WHAT YOU NEED TO DO
Start with the first line of the records below. Output each line exactly, ending with the one that contains "Inside the Halls".

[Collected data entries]
BEGIN
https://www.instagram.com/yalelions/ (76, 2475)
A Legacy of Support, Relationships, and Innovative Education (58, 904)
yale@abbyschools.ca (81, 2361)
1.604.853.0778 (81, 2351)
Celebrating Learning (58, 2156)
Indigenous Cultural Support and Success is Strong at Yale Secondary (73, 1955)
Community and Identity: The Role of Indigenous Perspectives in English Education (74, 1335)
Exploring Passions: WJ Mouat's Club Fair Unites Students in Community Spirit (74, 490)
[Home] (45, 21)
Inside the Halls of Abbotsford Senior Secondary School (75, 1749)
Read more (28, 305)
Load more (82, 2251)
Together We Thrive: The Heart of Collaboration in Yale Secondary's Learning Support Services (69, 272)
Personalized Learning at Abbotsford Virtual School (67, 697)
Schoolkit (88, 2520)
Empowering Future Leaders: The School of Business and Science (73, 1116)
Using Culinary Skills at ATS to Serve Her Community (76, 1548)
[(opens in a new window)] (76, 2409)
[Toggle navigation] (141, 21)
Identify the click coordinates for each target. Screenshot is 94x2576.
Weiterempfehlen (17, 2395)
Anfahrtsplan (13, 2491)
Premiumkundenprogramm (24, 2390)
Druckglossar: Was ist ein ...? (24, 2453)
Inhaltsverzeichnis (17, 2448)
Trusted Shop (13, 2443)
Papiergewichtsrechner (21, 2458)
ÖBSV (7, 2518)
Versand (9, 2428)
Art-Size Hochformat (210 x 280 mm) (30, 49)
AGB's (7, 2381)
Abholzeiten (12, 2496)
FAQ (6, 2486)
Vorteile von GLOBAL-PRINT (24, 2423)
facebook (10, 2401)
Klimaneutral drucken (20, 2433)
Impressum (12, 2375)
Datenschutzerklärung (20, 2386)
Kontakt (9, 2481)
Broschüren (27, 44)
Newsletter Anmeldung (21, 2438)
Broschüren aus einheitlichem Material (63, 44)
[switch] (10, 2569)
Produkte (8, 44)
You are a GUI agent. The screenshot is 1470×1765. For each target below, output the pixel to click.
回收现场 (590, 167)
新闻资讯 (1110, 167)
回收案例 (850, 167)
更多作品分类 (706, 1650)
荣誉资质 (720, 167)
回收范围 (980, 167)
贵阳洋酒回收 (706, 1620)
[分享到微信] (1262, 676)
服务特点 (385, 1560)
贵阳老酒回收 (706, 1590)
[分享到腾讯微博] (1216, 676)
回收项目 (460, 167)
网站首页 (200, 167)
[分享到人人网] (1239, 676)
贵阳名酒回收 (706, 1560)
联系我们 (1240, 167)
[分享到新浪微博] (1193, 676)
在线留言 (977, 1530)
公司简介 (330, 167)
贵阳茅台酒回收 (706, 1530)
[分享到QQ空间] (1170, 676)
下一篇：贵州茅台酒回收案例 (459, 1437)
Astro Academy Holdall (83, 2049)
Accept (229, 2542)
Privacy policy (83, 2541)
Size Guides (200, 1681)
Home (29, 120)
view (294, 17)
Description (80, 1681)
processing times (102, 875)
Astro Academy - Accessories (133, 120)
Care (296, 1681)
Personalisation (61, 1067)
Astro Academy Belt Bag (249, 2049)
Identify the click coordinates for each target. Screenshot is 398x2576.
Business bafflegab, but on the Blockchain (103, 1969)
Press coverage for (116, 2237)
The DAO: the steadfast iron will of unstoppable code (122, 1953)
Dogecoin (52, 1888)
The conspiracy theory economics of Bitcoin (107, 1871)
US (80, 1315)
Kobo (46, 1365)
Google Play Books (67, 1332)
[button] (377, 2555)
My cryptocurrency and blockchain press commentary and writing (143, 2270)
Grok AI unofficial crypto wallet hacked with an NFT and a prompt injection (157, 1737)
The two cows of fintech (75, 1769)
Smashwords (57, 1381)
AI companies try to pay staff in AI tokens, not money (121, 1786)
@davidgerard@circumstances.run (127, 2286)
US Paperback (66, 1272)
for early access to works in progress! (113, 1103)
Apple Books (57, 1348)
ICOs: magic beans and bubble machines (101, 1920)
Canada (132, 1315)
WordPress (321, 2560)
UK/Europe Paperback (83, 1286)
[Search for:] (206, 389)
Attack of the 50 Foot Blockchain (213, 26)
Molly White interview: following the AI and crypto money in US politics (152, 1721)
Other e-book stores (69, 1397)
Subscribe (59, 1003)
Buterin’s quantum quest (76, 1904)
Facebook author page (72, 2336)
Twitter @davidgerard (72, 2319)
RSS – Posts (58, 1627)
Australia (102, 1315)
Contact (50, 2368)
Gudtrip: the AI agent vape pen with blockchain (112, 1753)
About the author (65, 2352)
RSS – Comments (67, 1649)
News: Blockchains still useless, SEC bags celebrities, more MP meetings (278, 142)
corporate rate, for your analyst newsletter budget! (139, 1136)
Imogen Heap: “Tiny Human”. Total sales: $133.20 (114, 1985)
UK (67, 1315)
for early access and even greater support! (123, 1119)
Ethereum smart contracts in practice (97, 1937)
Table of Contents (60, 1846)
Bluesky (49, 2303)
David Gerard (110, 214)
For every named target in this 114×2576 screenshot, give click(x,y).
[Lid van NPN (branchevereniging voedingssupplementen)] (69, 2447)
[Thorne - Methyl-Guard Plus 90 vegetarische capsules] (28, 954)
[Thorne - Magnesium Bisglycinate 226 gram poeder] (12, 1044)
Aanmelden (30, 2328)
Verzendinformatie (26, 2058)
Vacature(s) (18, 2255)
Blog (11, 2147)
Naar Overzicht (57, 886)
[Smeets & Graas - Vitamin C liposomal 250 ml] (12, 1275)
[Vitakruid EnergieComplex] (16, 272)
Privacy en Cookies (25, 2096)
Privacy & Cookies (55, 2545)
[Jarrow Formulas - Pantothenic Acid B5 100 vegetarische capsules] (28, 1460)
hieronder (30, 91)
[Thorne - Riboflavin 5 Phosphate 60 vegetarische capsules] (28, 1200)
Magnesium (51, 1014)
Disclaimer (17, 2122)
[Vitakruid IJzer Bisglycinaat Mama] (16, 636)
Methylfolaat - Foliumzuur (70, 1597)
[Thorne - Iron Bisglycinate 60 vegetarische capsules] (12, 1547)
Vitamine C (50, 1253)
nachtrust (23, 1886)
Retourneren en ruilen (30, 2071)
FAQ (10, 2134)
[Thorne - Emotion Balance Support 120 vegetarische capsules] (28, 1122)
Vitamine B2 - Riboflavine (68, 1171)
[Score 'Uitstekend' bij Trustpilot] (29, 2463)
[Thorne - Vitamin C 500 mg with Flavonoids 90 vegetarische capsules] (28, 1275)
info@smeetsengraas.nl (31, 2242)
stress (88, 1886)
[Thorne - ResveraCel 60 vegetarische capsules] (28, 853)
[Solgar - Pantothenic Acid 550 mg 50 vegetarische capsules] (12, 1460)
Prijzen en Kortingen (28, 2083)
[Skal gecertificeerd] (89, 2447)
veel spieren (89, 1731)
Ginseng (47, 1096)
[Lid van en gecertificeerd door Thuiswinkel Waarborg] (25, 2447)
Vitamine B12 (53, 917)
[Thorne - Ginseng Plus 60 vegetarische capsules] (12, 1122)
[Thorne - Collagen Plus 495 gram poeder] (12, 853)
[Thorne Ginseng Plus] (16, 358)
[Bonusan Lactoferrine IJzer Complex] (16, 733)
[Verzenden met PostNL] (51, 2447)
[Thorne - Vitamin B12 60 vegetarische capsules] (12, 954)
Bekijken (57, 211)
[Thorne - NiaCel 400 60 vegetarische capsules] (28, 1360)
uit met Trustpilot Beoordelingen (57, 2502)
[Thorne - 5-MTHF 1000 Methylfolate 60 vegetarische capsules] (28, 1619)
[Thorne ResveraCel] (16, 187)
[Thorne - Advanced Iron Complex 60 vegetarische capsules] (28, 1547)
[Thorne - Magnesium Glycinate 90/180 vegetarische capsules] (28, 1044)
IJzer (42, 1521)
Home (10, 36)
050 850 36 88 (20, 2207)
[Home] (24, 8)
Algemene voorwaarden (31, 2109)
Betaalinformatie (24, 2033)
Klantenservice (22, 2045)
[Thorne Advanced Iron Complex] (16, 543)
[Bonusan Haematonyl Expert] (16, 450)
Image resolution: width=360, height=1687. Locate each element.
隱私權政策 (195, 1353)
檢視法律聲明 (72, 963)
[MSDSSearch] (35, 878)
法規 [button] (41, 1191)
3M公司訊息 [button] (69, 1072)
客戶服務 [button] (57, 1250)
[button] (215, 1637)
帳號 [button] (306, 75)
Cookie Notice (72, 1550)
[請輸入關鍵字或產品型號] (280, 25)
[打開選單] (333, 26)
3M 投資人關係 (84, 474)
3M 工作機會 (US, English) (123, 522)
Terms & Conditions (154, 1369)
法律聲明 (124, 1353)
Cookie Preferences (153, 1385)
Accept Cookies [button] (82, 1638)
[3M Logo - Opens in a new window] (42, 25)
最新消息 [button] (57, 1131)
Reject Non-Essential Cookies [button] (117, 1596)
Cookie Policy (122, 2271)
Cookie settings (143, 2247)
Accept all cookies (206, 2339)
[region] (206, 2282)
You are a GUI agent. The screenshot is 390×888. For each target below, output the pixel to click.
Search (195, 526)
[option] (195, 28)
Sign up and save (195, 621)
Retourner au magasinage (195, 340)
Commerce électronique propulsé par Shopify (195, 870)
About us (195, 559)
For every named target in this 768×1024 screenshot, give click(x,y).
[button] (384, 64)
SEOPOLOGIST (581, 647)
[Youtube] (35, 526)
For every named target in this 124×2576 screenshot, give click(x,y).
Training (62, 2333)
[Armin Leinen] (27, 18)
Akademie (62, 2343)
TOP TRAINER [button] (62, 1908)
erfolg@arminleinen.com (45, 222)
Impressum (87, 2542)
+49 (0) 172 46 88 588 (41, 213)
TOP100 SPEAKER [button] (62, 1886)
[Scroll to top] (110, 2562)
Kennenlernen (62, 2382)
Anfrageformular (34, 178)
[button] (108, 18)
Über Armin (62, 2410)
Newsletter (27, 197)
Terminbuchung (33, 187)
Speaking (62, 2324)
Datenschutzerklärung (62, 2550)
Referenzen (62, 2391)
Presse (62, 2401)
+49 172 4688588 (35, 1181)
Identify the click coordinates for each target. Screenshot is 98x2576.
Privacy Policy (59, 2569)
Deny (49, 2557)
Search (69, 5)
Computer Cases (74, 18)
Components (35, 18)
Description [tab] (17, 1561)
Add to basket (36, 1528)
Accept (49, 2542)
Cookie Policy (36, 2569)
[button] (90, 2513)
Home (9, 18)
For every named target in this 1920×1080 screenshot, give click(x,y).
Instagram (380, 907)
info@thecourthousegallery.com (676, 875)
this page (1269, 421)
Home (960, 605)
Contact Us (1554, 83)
END
ANSWER BELOW
https://www.instagram.com/yalelions/ (76, 2475)
A Legacy of Support, Relationships, and Innovative Education (58, 904)
yale@abbyschools.ca (81, 2361)
1.604.853.0778 (81, 2351)
Celebrating Learning (58, 2156)
Indigenous Cultural Support and Success is Strong at Yale Secondary (73, 1955)
Community and Identity: The Role of Indigenous Perspectives in English Education (74, 1335)
Exploring Passions: WJ Mouat's Club Fair Unites Students in Community Spirit (74, 490)
[Home] (45, 21)
Inside the Halls of Abbotsford Senior Secondary School (75, 1749)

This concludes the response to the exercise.